Purpose:
Bongchie India Private Limited (“company”) must restrict access to all the confidential and sensitive data to protect it from being lost or compromised in order to avoid adversely impacting our customers, incurring penalties for non-compliance and suffering damage to our reputation. At the same time, we must ensure users can access data as required for them to use the resources made available by the bongchie.com (“website”) effectively.
It is not anticipated that this policy can eliminate all malicious data theft. Rather, its primary objective is to increase user awareness and avoid accidental loss scenarios, so it outlines the requirements for data breach prevention.
Scope:
In Scope
This data security policy applies to all customer data, personal data, or other company data defined as sensitive in nature. Therefore, it applies to every server, database and IT system that handles such data, including any device that is regularly used for email, web access or other work-related tasks.

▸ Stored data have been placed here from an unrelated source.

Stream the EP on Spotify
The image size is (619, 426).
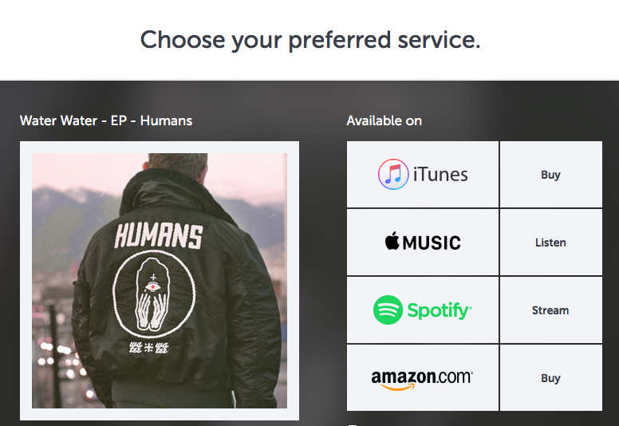tap(550, 310)
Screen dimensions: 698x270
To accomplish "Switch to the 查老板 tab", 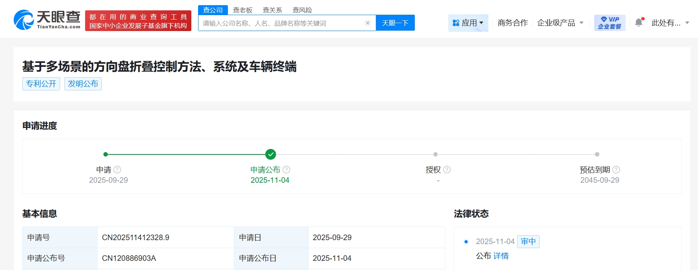I will 243,10.
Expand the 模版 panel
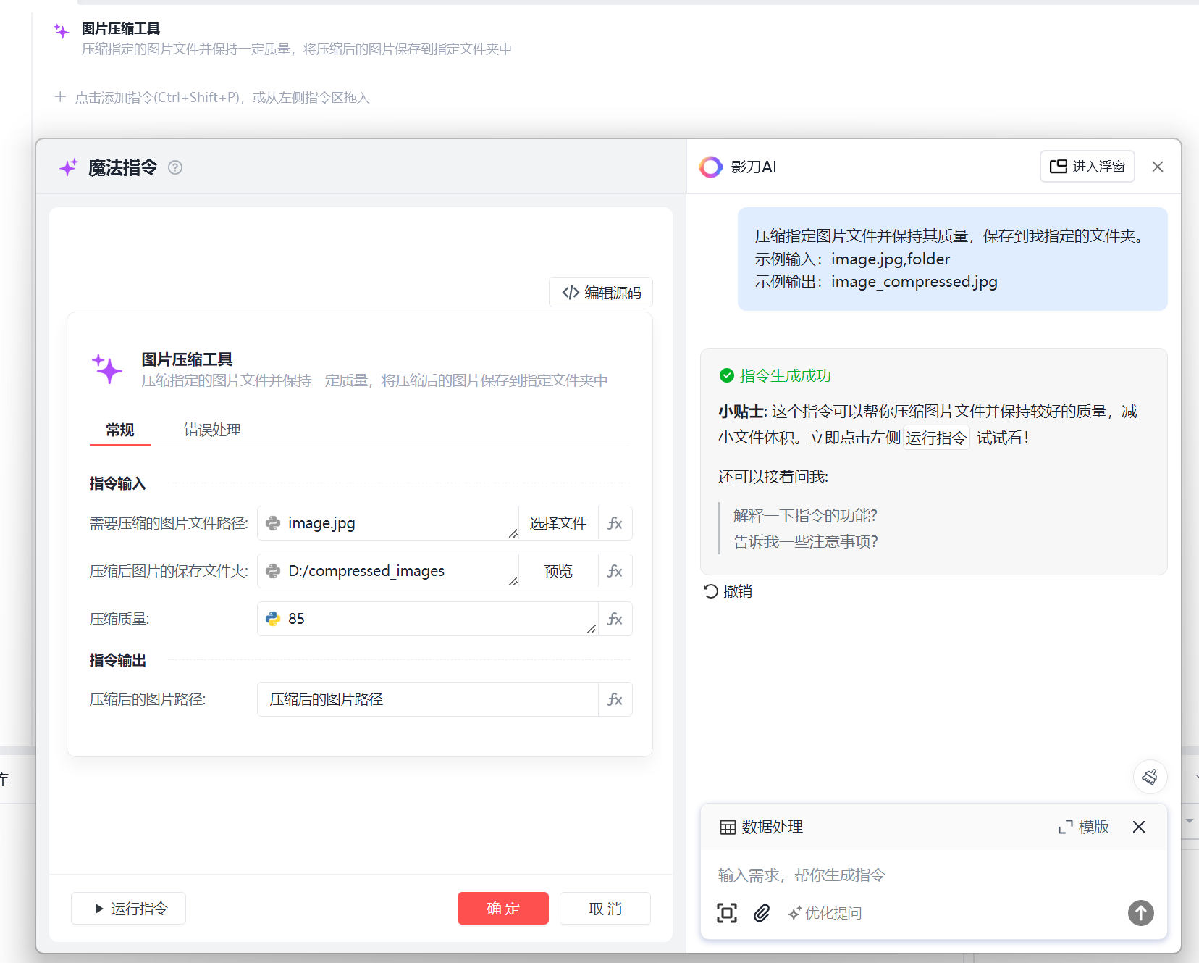The image size is (1199, 963). pos(1083,827)
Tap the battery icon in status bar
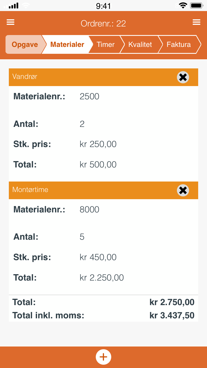Viewport: 207px width, 368px height. (197, 6)
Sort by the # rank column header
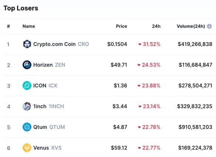This screenshot has height=157, width=216. [9, 26]
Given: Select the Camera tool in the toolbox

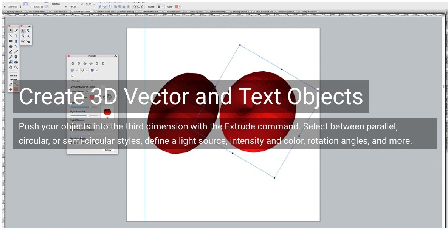Looking at the screenshot, I should tap(16, 62).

Every user who interacts with the website is also subject to this policy.
Out of Scope
Information that is classified as Public is not subject to this policy. Other data can be excluded from the policy by company management based on specific business needs, such as that protecting the data is too costly or too complex.
Policy:
The website takes the secure precautions to keep your personal information safe. The website is based on a secure server using the industry standard encryption technology, SSL (Secure Sockets Layer) and HTTPS (Hypertext Transfer Protocol Secure), which establishes a secure connection to encrypt communications between your device(s) and our servers.

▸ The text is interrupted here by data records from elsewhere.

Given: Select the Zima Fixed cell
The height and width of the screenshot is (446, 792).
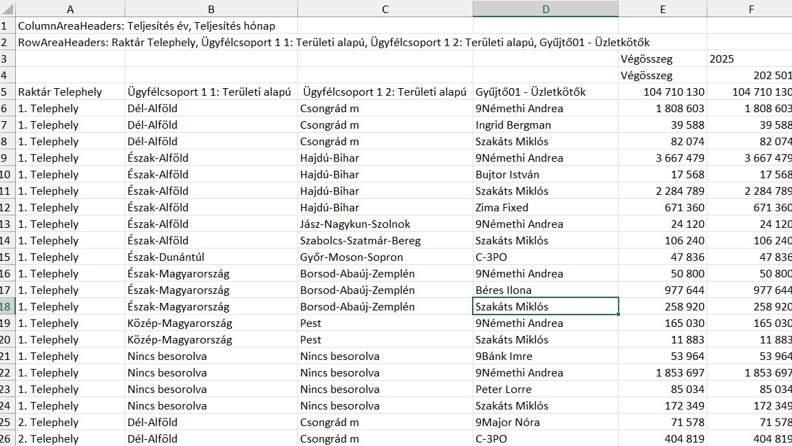Looking at the screenshot, I should pos(502,208).
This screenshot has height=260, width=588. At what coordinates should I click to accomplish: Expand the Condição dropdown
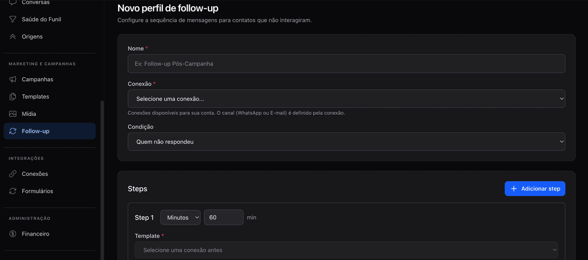coord(346,142)
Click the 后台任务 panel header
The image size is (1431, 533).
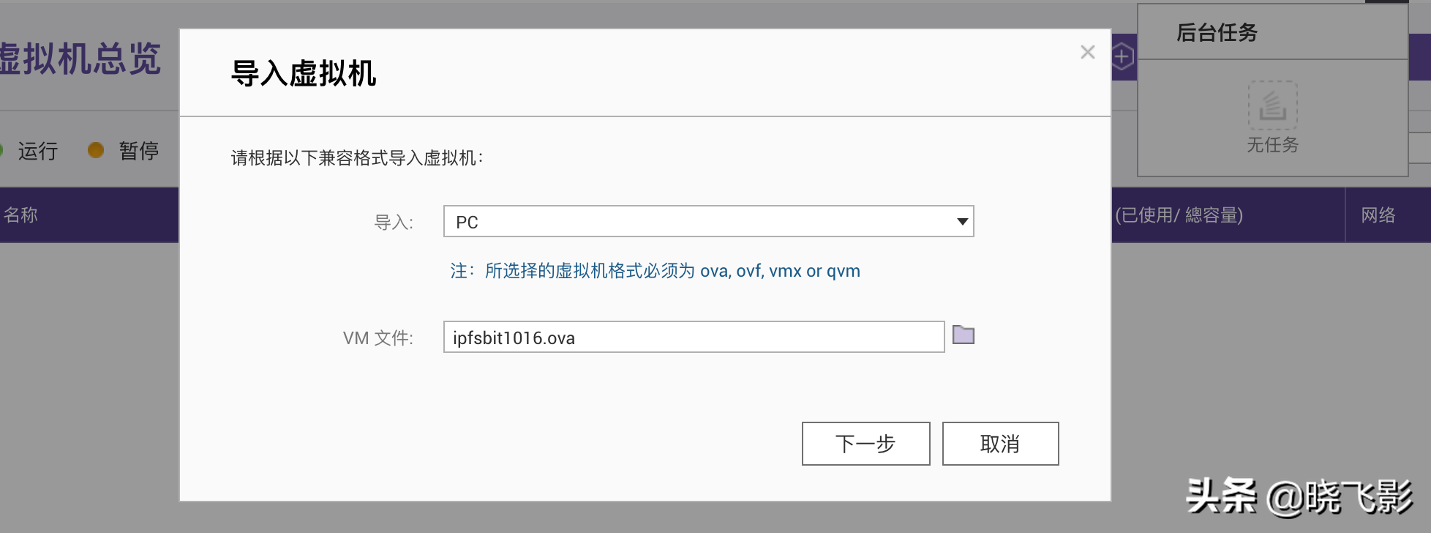point(1217,33)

Whenever your payment information (“credit card number, debit card number, net banking details or e-wallet details”) is displayed, you will notice that our URL address begins with “https”, instead of “http” and a locked padlock icon will show up in your status bar ensuring you that there is a secure connection and encryption is being performed using the SSL. Your payment information will be transferred to your respective financial organization during the processing of the order. Our website has been authenticated with an SSL certificate so you can be ensured that our identity has been verified and we are protecting your information.

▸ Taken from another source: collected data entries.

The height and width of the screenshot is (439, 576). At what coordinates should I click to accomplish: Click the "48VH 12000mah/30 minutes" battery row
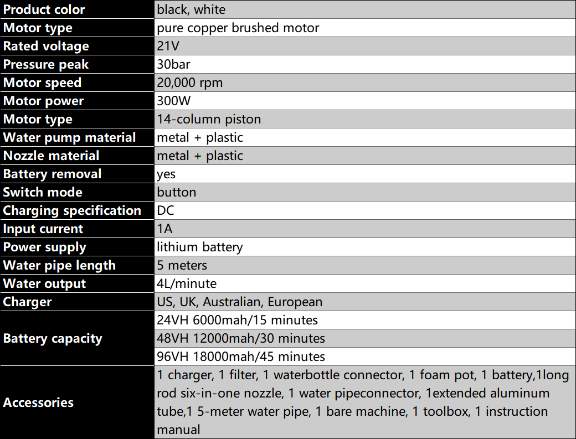(x=241, y=338)
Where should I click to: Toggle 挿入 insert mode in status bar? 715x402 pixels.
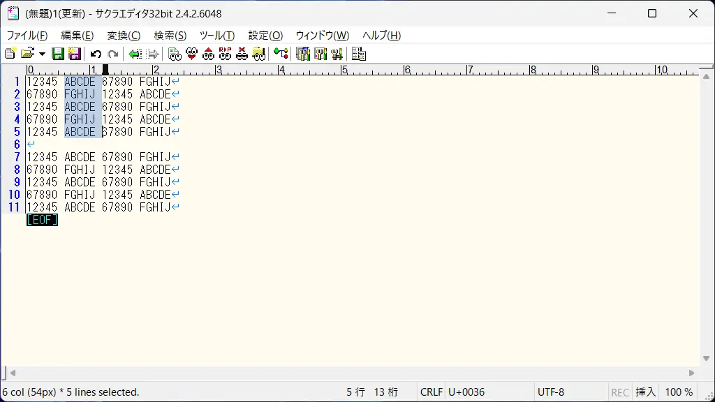[645, 392]
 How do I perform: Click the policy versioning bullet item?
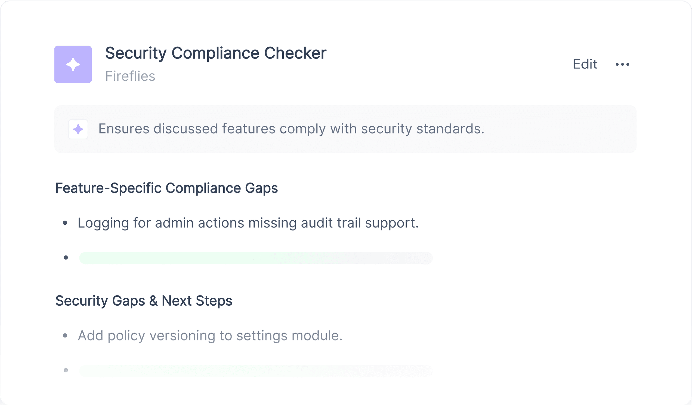click(x=210, y=336)
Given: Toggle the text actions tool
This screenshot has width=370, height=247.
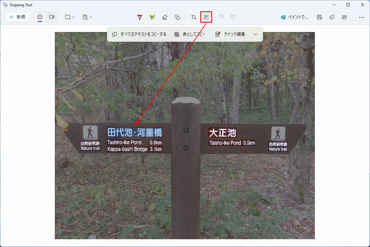Looking at the screenshot, I should (x=206, y=17).
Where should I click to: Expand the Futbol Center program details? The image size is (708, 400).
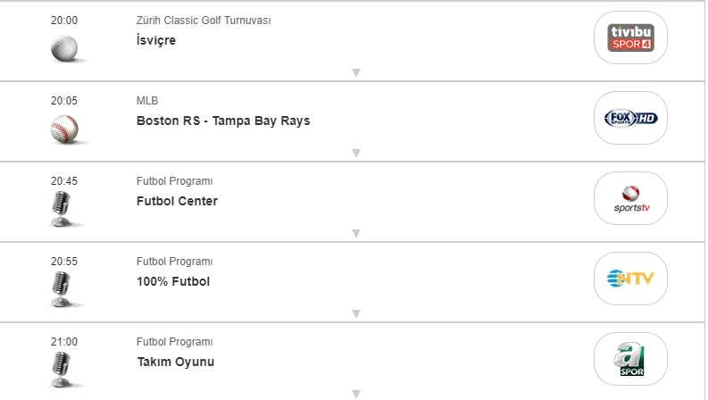coord(355,234)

In the process of making a purchase through website, you will be asked to provide contact and billing information. If you opt not to create an account with website, this information will only be used to process your order(s).
After you place an order using website, you will receive an order confirmation email & SMS. The order confirmation email & SMS will display all the relevant information (“name, billing address, phone number and email address”) provided at the time of checkout from website. We ask that you never reply or send any of our sales associates your payment details via email or SMS which is not secure.
Definitions
- Database — An organized collection of data, generally stored and accessed electronically from a computer system.
- Encryption—The process of encoding a message or other information so that only authorized parties can access it.
- Server — A computer program or a device that provides functionality for other programs or devices, called clients.